Monday, March 5, 2012

How To Do Barbell Side Bends



Obliques are among the most important yet neglected muscles in the upper body. Today I'm going to show you an exercise that targets these muscles.

How To Do Barbell Side Bends

For this exercise, you'll need a fixed weight barbell. You're going to start off with a warm up so grab a light weight barbell. Take the barbell in your right hand. Make sure that you're standing up straight. Place your left hand behind your head.

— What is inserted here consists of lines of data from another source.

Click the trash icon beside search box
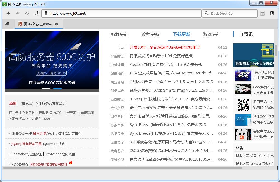 (x=262, y=13)
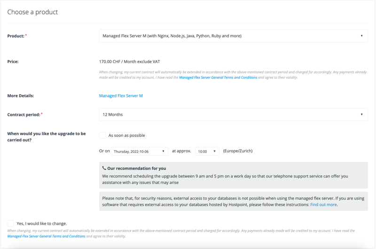Open Terms and Conditions link under Price
This screenshot has width=376, height=249.
tap(218, 77)
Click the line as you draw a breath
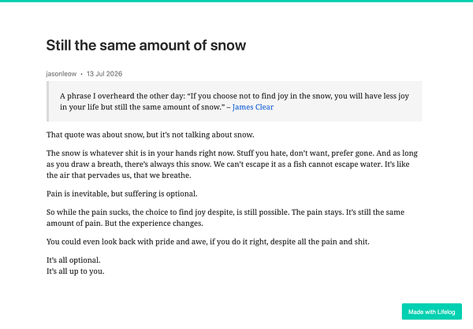The width and height of the screenshot is (473, 329). click(228, 165)
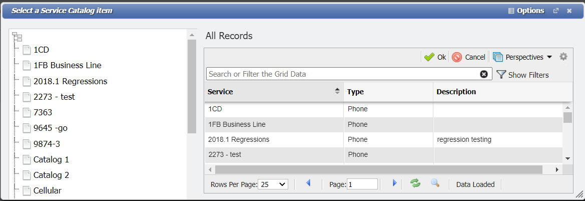Click the Search or Filter input field
Viewport: 585px width, 201px height.
point(343,74)
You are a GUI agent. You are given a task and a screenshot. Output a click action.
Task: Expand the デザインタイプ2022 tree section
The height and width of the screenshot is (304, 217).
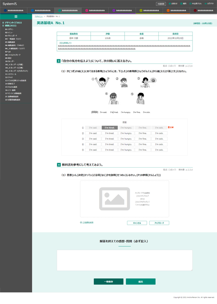(3, 23)
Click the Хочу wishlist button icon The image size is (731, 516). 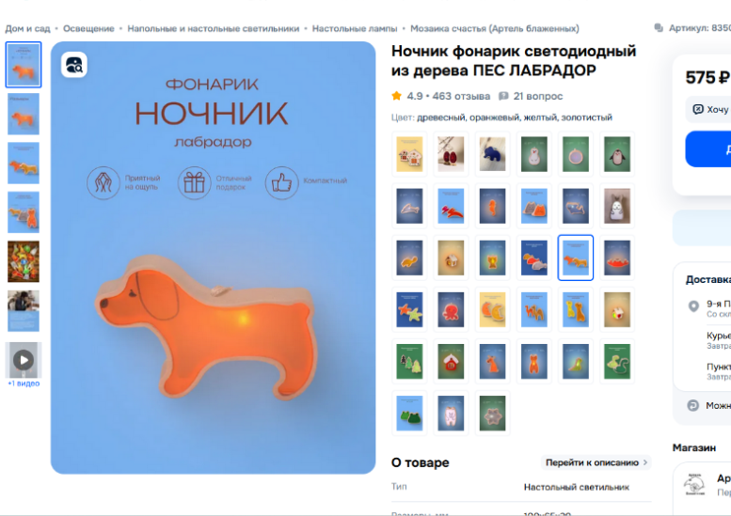pyautogui.click(x=698, y=109)
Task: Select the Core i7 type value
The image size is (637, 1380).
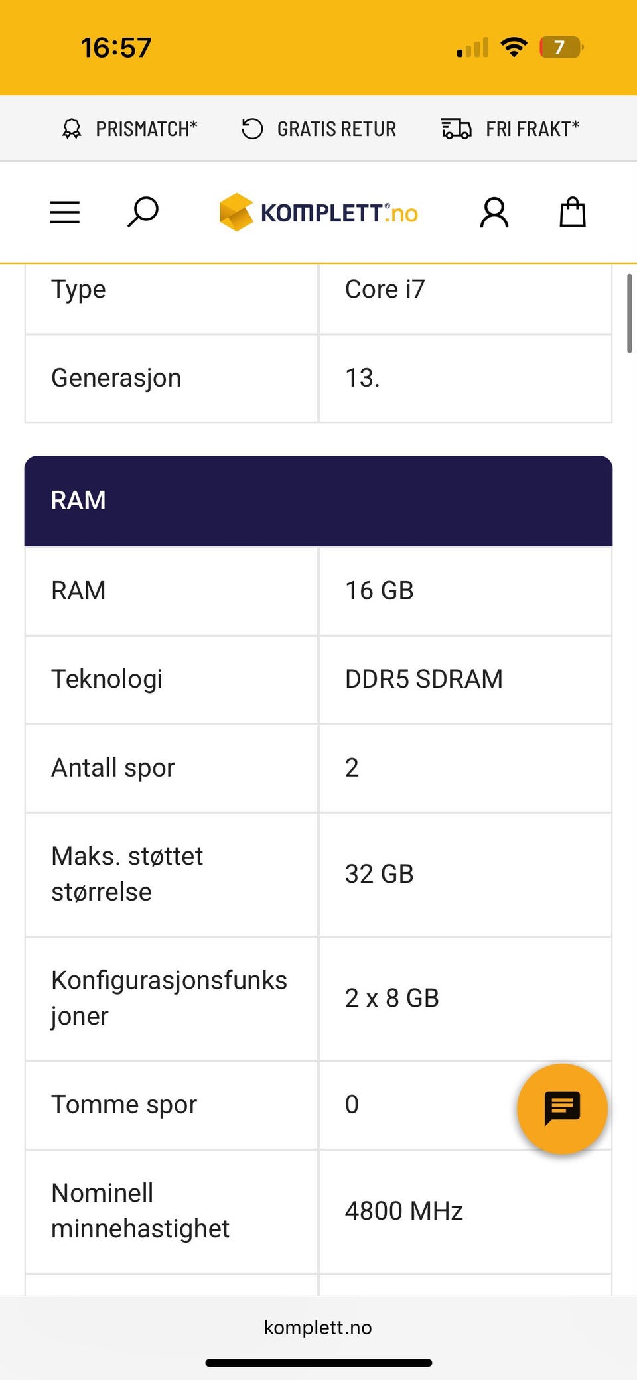Action: click(x=385, y=290)
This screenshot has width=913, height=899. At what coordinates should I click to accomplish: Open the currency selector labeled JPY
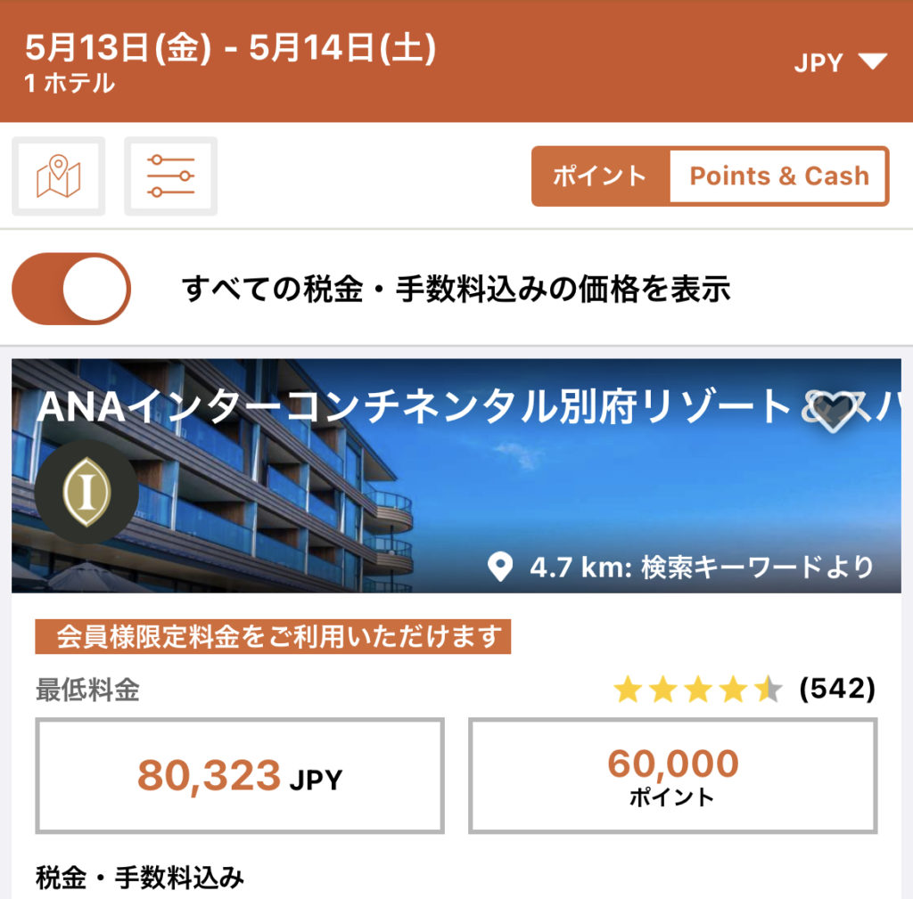click(818, 62)
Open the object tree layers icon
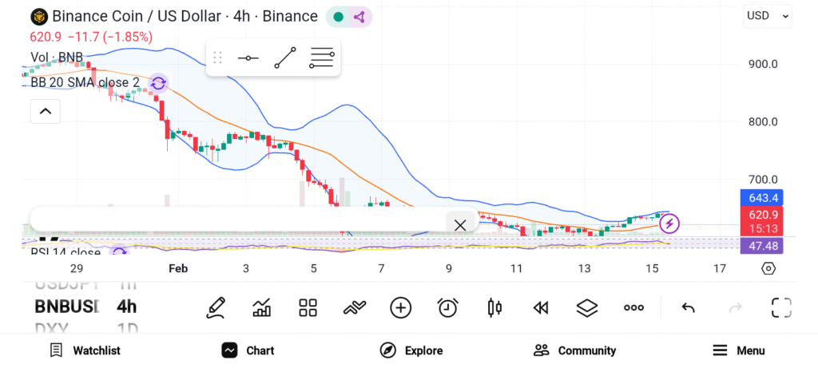 [587, 307]
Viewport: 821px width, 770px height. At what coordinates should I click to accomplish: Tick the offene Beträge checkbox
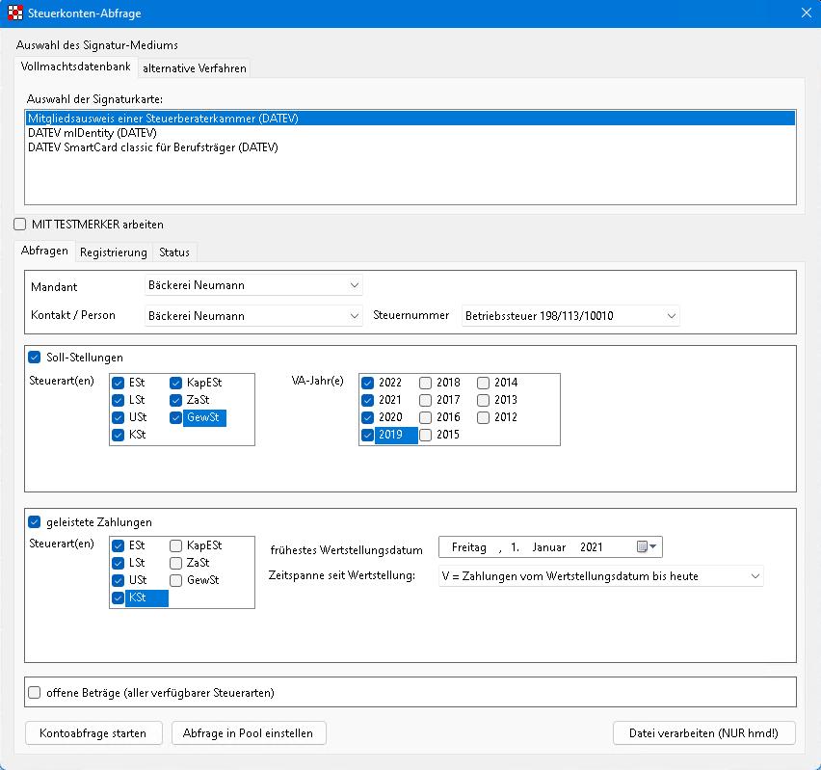pos(36,692)
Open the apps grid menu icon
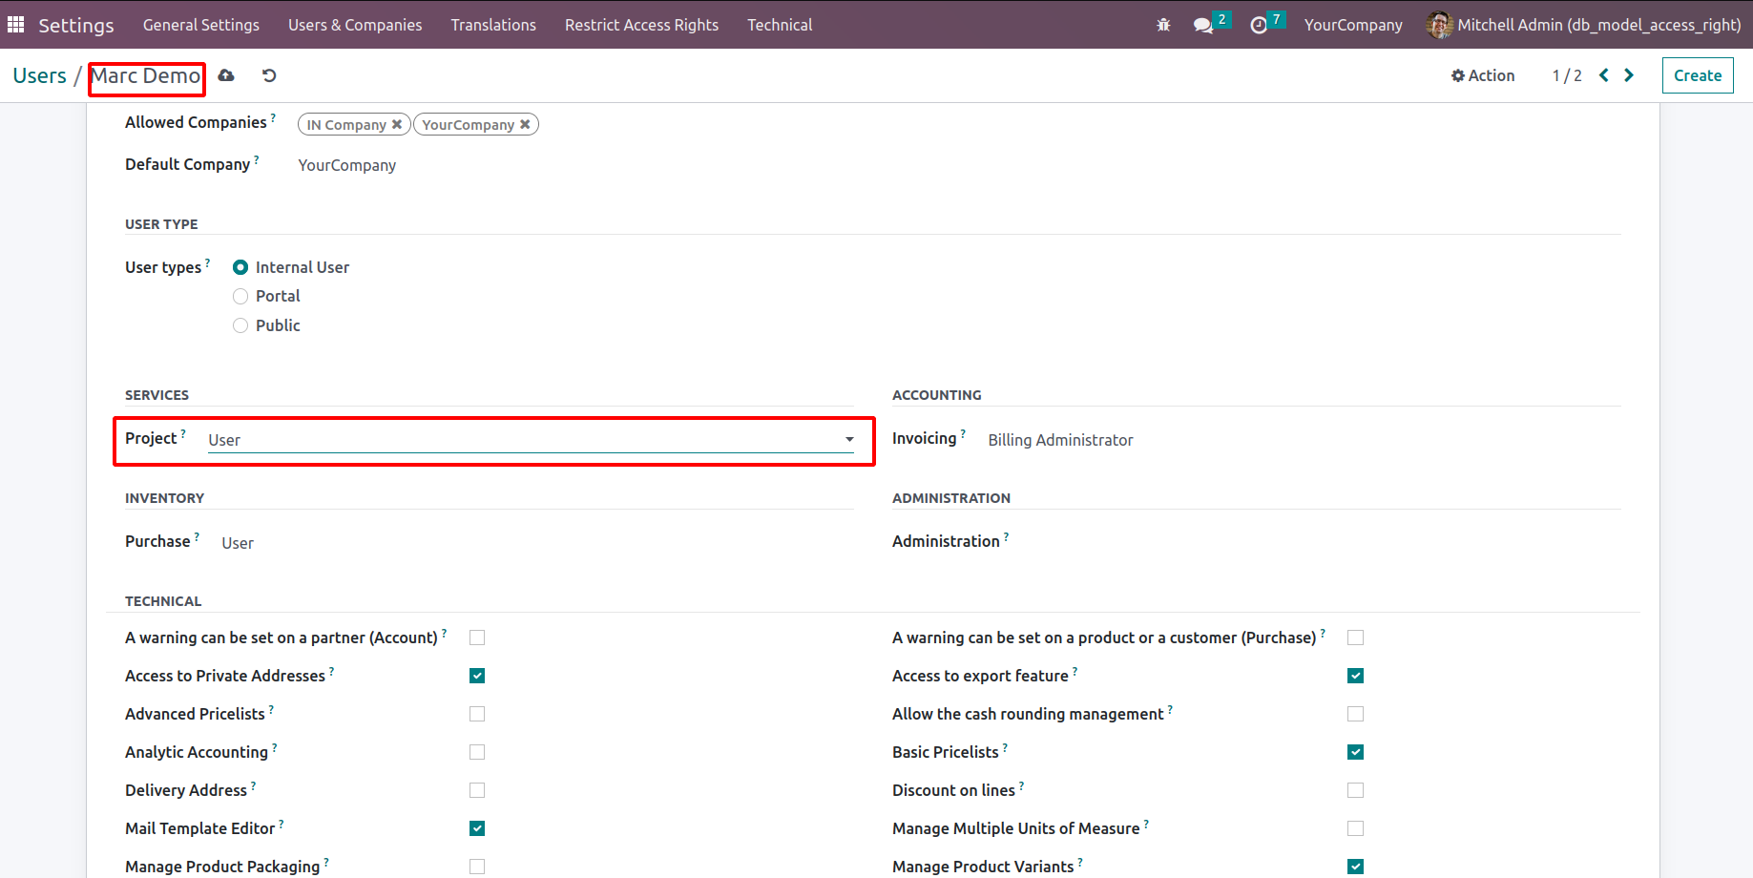 (16, 25)
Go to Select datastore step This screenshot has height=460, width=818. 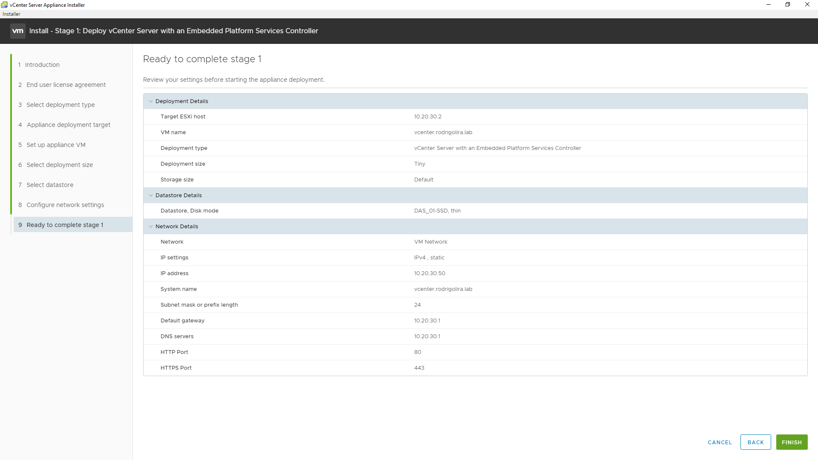tap(50, 185)
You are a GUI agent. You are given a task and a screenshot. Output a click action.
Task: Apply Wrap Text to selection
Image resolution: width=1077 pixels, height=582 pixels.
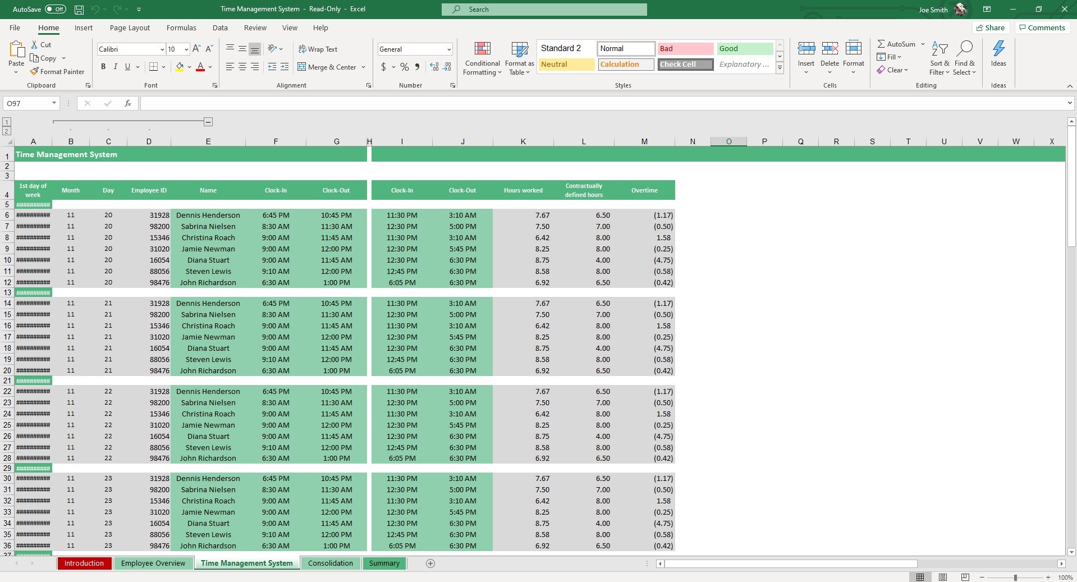(x=318, y=49)
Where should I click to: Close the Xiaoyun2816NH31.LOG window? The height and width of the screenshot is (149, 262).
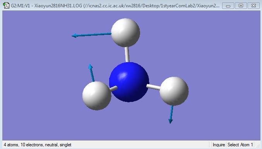[x=253, y=6]
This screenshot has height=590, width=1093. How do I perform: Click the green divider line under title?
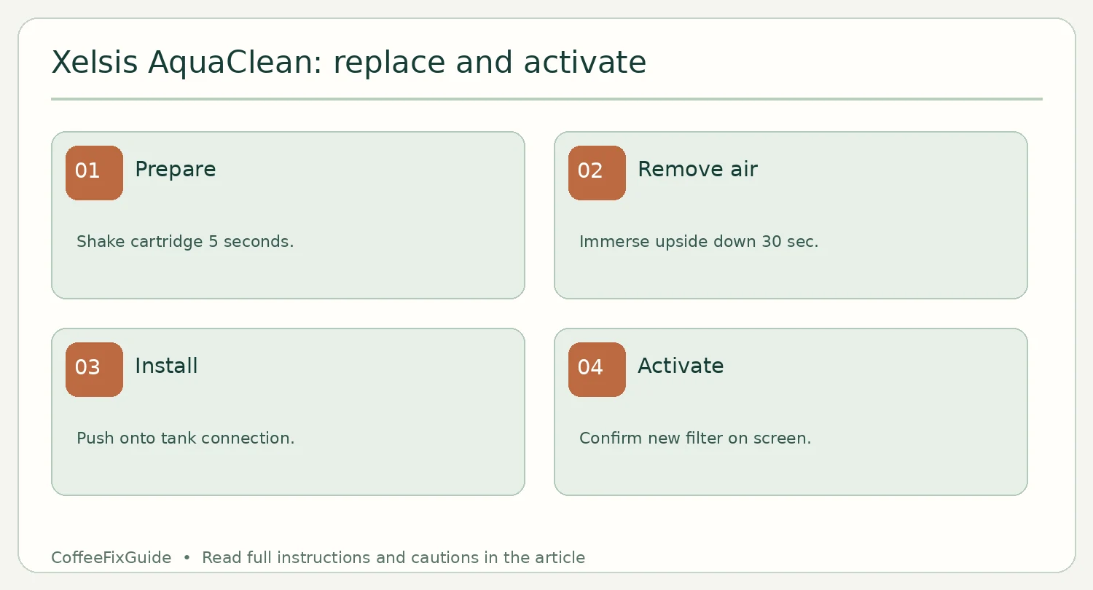pyautogui.click(x=547, y=99)

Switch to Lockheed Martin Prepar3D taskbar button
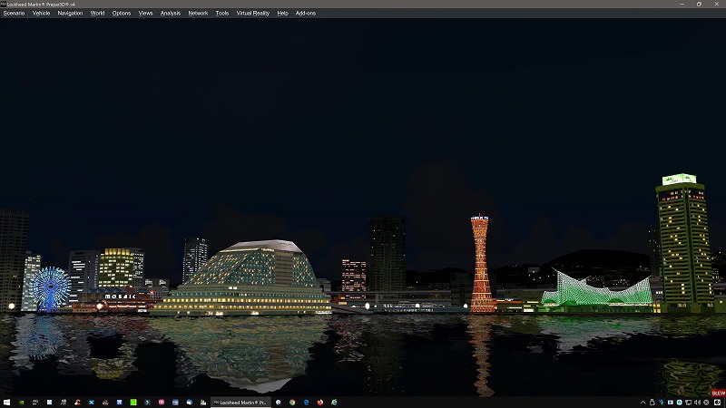[x=240, y=402]
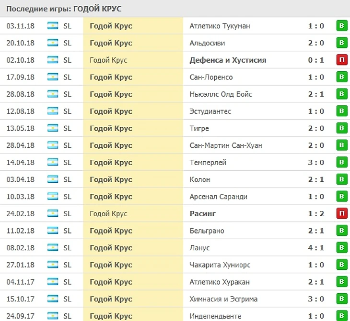
Task: Click the 4 : 1 score against Ланус
Action: (316, 248)
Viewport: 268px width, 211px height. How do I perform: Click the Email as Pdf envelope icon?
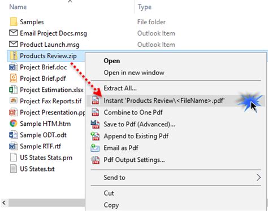[95, 148]
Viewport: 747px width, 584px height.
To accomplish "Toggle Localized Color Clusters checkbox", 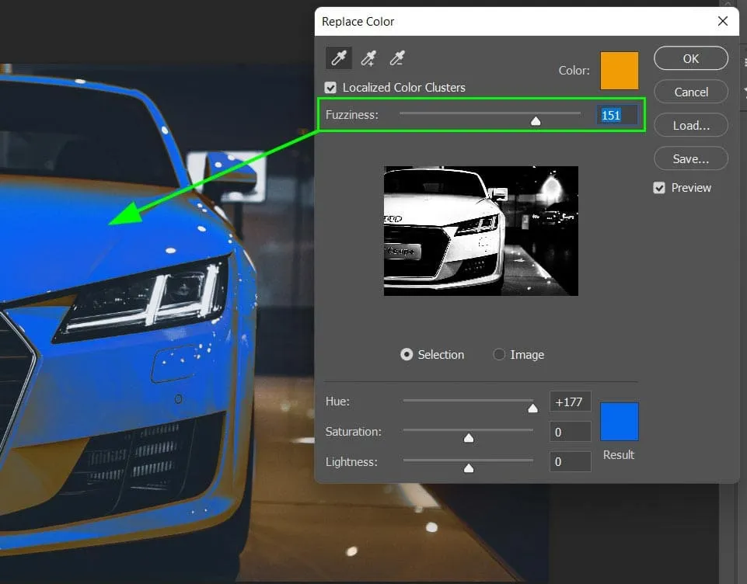I will point(331,88).
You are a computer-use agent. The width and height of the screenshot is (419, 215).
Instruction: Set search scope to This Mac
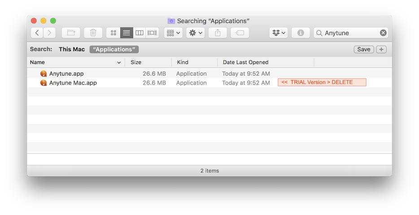[72, 49]
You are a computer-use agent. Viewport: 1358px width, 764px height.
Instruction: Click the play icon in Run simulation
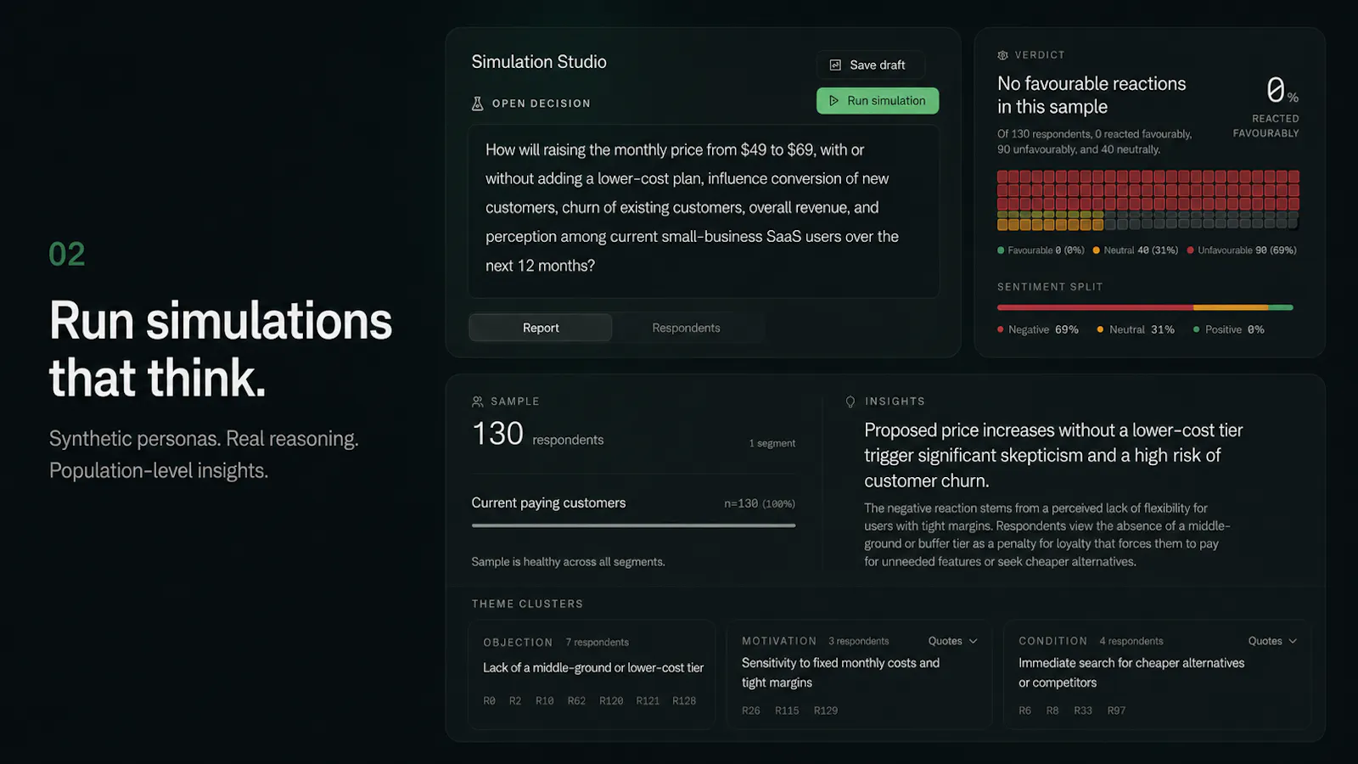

Now, bend to the right side lowering the barbell toward the floor. Next, use your oblique muscles to pull yourself upward until you've returned to your starting position. That's one rep. Do this nine more times then switch hands and repeat ten times.

After the warm up set, grab a heavier fixed weight barbell. Do three sets of ten barbell side bends with your right hand. After completing thirty reps with your right hand, do thirty with the left hand.

Fixed weight barbell side bends are beneficial because they:

  • strengthen the obliques
  • develop your core
  • prevent lower back problems
This exercise is more challenging than the basic side bends the former employs weights which create resistance. Resistance accelerates muscle growth because it forces them to work harder. You can perform this exercise alongside the hanging obliques exercise thus giving your abdominal muscles a power workout.
Now you have the knowledge, put it to good use.